Su hijo Eduardo, que es uno de los mejores periodistas de Colombia, un defensor y promotor como pocos del verdadero lugar que la cultura y el arte deberían tener en nuestros medios, su hijo Eduardo colgó hace una semana en Twitter una foto de su papá, el comodoro Jorge Arias de Greiff, feliz a sus 99 años casi recién cumplidos –creo que fue en septiembre–, con gafas negras y una camiseta de los Stone Temple Pilots.
Jorge Arias de Greiff es el rock y es el punk: un espíritu libre, rebelde y transgresor; un sabio en el sentido más profundo y más bello de la palabra. Y sobre todo, un liberal ejemplar y de verdad, yo diría que único, en un país en el que esa condición es tan escasa y en el que los que la ostentan, con su dogmatismo y sus delirios, sus componendas de partido, sus incoherencias y beaterías, suelen ser su más bochornosa negación, su deshonra.
El comodoro, en cambio, encarna lo mejor de esa tradición filosófica que empieza con Sócrates, quizás, y que consiste en acercarse al mundo y sus criaturas con ironía y curiosidad, con rigor y razón pero también con la desmedida pasión del que aspira a ocuparse del "universo todo", como escribió Cervantes en el Quijote, y lo hace sabiendo que nunca será suficiente y que es una empresa imposible y hermosa, lo uno por lo otro.

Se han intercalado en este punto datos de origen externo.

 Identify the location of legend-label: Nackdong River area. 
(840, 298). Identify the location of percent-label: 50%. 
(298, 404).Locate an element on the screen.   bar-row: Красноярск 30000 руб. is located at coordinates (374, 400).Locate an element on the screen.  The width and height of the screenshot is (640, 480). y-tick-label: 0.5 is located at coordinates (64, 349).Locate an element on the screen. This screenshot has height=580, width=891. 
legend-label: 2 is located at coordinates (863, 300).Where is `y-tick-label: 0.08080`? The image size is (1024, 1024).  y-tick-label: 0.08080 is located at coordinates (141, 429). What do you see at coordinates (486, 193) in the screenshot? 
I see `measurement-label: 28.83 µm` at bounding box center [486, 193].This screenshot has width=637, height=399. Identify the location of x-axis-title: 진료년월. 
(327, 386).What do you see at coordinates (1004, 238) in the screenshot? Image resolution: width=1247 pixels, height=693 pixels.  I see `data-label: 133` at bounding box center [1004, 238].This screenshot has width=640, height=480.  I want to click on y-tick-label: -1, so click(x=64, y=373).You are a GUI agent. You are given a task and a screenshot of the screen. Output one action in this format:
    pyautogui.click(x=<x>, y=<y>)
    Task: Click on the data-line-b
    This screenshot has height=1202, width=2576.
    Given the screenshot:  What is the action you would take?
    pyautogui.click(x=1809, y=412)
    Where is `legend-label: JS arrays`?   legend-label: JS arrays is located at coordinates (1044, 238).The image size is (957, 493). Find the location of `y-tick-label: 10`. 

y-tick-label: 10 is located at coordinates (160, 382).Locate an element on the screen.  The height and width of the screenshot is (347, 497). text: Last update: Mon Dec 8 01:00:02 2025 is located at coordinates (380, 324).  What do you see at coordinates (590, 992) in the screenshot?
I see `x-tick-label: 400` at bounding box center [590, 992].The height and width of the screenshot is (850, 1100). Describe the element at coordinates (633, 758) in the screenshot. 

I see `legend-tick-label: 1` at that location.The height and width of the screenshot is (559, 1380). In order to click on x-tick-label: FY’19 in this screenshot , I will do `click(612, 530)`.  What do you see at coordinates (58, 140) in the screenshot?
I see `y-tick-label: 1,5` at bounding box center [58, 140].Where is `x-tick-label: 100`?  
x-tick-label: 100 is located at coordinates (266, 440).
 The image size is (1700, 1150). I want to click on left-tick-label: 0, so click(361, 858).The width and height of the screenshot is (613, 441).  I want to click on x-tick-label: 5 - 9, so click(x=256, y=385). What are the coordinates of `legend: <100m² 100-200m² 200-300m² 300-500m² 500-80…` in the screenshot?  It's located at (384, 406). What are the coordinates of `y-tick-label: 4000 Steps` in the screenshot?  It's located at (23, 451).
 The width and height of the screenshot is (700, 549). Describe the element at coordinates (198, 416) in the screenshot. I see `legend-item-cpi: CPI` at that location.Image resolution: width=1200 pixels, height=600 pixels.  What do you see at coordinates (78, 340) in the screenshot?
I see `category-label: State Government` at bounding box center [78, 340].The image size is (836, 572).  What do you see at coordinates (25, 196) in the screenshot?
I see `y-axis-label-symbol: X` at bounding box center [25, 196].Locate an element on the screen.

Por eso mismo Jorge Arias de Greiff ha sido siempre una figura incómoda y provocadora, libertaria, en la vieja y noble y ya pervertida acepción del término. Respetado y consagrado por todas las instituciones, como no era para menos dados sus méritos intelectuales y científicos, pero visto con el recelo que aquí suscitan los que se atreven a pensar de manera insobornable y por su cuenta, sin concesiones ni dobleces.
Más que su espíritu juvenil y desafiante, que aún hoy lo sigue acompañando, (...) también hay en él, lo hubo siempre, un espíritu infantil y risueño.
Más que su espíritu juvenil y desafiante, que aún hoy lo sigue acompañando, y eso se ve en esa foto de fin de año que publicó su hijo Eduardo, también hay en él, lo hubo siempre, un espíritu infantil y risueño: el desparpajo de un niño travieso que lo cuestiona todo; la voz incansable y sin parar del que avisa que el rey va desnudo. Un amigo me dijo un día que Jorge parecía un duende medieval, un trasgo, un mago con el sombrero lleno de tesoros.
Y así era, así es: basta verlo caminar y luego detenerse, cerrar los ojos con escepticismo y malicia, levantar la cabeza: algo va a decir entonces, alguna de sus deslumbrantes teorías sobre lo que sea, desde el tránsito de Venus entre el Sol y la Tierra hasta El anillo del Nibelungo o la participación de un colombiano en la batalla de Trafalgar. En su caso sí que es cierta la frase de Terencio tan manida: Nada de lo humano le es ajeno.
Pero eso con humor y alegría, sin la solemnidad y la pompa que todo lo arruinan. Y con una premisa que le oí varias veces: si el conocimiento no es claro, al menos en lo que se refiere a las llamadas ‘ciencias humanas’, podría decirse que no es conocimiento. Si hay que enrevesar las palabras y volverlas oscuras y confusas y esotéricas para fingir que uno está diciendo algo importante, lo más probable es que esté diciendo alguna tontería.
Hace años, cuando yo estaba escribiendo una novela napoleónica y de aventuras, una novela de mar y de tierra, Jorgito me enseñó trigonometría esférica, a mí que a duras penas sé sumar y restar. La idea era encontrar el ‘punto de fantasía’, que es como en la jerga de los marineros, que es pura poesía, se llama el lugar exacto en el que debe de estar un barco cuando uno calcula su trayectoria mirando las estrellas. Desde entonces le digo el comodoro, y lo es.
Porque en el fondo eso es lo que hacen los sabios como él, ayudarnos a encontrar, a todos, el punto de fantasía. “La hora que marca el reloj del mundo”, como decía don Ernesto Volkening.
Qué grande es Jorge Arias de Greiff.